Directions. Copy each record below without changing a single word.

Data extract.
::::::::::

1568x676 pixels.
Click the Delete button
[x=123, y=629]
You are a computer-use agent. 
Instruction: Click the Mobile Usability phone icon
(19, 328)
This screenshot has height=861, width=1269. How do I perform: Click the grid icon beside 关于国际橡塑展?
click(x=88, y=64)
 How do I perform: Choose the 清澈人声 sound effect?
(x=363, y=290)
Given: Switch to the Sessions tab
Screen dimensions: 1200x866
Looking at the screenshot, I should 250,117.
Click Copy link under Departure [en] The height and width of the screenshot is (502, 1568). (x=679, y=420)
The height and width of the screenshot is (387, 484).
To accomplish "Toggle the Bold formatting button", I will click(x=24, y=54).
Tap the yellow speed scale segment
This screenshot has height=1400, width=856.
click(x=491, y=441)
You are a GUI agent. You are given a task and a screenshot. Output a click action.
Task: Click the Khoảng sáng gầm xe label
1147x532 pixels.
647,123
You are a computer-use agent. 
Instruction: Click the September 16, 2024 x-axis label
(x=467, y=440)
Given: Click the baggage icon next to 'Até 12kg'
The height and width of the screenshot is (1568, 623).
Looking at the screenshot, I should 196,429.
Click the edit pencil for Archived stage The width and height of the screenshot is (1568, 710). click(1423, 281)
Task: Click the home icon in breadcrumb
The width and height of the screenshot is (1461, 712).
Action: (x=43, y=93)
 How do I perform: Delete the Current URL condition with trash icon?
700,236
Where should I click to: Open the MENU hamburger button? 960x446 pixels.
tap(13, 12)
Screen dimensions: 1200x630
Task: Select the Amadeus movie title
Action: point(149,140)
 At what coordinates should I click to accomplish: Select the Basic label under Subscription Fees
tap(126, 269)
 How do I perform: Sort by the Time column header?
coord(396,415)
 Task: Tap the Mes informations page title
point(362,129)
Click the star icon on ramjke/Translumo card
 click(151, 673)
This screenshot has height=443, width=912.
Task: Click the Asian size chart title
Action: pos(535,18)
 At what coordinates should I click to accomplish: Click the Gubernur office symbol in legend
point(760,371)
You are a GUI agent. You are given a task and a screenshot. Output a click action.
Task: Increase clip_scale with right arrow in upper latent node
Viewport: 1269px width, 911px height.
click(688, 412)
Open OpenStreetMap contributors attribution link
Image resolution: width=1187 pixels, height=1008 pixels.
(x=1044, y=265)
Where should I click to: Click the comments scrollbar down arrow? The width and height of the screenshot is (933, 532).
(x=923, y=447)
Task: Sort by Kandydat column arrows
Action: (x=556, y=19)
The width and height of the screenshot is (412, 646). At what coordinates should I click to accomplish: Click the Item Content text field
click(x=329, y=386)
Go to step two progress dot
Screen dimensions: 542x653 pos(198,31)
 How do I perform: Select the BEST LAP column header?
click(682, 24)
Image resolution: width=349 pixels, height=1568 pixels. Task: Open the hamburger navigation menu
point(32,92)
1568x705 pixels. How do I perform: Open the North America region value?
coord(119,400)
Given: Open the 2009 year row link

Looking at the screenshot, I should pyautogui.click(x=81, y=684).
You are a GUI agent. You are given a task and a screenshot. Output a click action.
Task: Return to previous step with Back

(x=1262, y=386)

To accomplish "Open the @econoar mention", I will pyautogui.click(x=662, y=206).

::::::::::

Result of this exercise.
1568x676 pixels.
Click the Delete button
[x=123, y=629]
You are a computer-use agent. 
Instruction: Click the Mobile Usability phone icon
(19, 328)
This screenshot has height=861, width=1269. How do I perform: Click the grid icon beside 关于国际橡塑展?
click(x=88, y=64)
 How do I perform: Choose the 清澈人声 sound effect?
(x=363, y=290)
Given: Switch to the Sessions tab
Screen dimensions: 1200x866
Looking at the screenshot, I should 250,117.
Click Copy link under Departure [en] The height and width of the screenshot is (502, 1568). (x=679, y=420)
The height and width of the screenshot is (387, 484).
To accomplish "Toggle the Bold formatting button", I will click(x=24, y=54).
Tap the yellow speed scale segment
This screenshot has height=1400, width=856.
click(x=491, y=441)
You are a GUI agent. You are given a task and a screenshot. Output a click action.
Task: Click the Khoảng sáng gầm xe label
1147x532 pixels.
647,123
You are a computer-use agent. 
Instruction: Click the September 16, 2024 x-axis label
(x=467, y=440)
Given: Click the baggage icon next to 'Até 12kg'
The height and width of the screenshot is (1568, 623).
Looking at the screenshot, I should 196,429.
Click the edit pencil for Archived stage The width and height of the screenshot is (1568, 710). click(1423, 281)
Task: Click the home icon in breadcrumb
The width and height of the screenshot is (1461, 712).
Action: (x=43, y=93)
 How do I perform: Delete the Current URL condition with trash icon?
700,236
Where should I click to: Open the MENU hamburger button? 960x446 pixels.
tap(13, 12)
Screen dimensions: 1200x630
Task: Select the Amadeus movie title
Action: point(149,140)
 At what coordinates should I click to accomplish: Select the Basic label under Subscription Fees
tap(126, 269)
 How do I perform: Sort by the Time column header?
coord(396,415)
 Task: Tap the Mes informations page title
point(362,129)
Click the star icon on ramjke/Translumo card
 click(151, 673)
This screenshot has height=443, width=912.
Task: Click the Asian size chart title
Action: pos(535,18)
 At what coordinates should I click to accomplish: Click the Gubernur office symbol in legend
point(760,371)
You are a GUI agent. You are given a task and a screenshot. Output a click action.
Task: Increase clip_scale with right arrow in upper latent node
Viewport: 1269px width, 911px height.
click(688, 412)
Open OpenStreetMap contributors attribution link
Image resolution: width=1187 pixels, height=1008 pixels.
(x=1044, y=265)
Where should I click to: Click the comments scrollbar down arrow? The width and height of the screenshot is (933, 532).
(x=923, y=447)
Task: Sort by Kandydat column arrows
Action: (x=556, y=19)
The width and height of the screenshot is (412, 646). At what coordinates should I click to accomplish: Click the Item Content text field
click(x=329, y=386)
Go to step two progress dot
Screen dimensions: 542x653 pos(198,31)
 How do I perform: Select the BEST LAP column header?
click(682, 24)
Image resolution: width=349 pixels, height=1568 pixels. Task: Open the hamburger navigation menu
point(32,92)
1568x705 pixels. How do I perform: Open the North America region value?
coord(119,400)
Given: Open the 2009 year row link

Looking at the screenshot, I should pyautogui.click(x=81, y=684).
You are a GUI agent. You are given a task and a screenshot. Output a click action.
Task: Return to previous step with Back

(x=1262, y=386)

To accomplish "Open the @econoar mention", I will pyautogui.click(x=662, y=206).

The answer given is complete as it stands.